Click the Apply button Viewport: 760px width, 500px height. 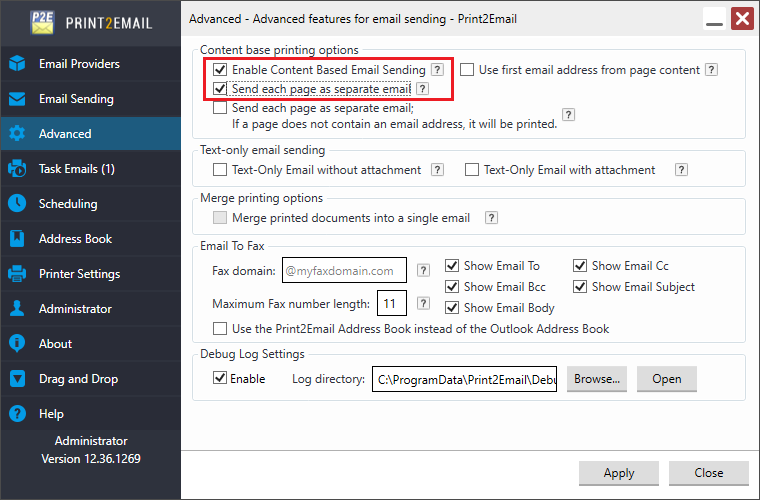pos(619,473)
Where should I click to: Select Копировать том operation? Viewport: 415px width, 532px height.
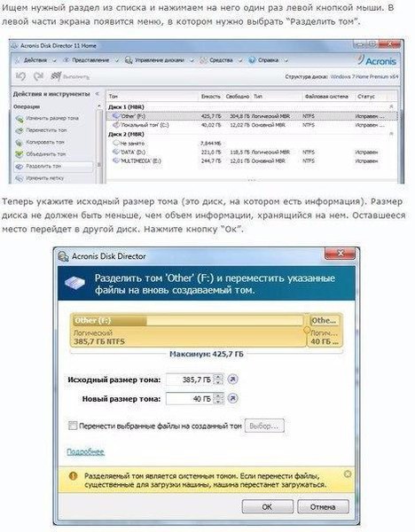coord(40,142)
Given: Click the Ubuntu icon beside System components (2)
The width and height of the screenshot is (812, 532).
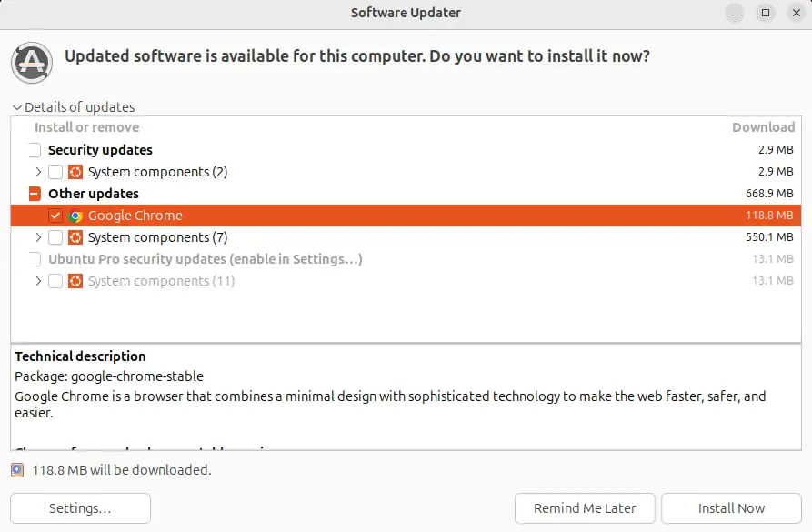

**INSTRUCTIONS TO FOLLOW**
Leave out the pictures and repeat exactly the lines from the one containing "Where should I" through the last line of the entries.

**TASK OUTPUT**
Where should I click to: Select Копировать том operation? Viewport: 415px width, 532px height.
coord(40,142)
Given: Click the Ubuntu icon beside System components (2)
The width and height of the screenshot is (812, 532).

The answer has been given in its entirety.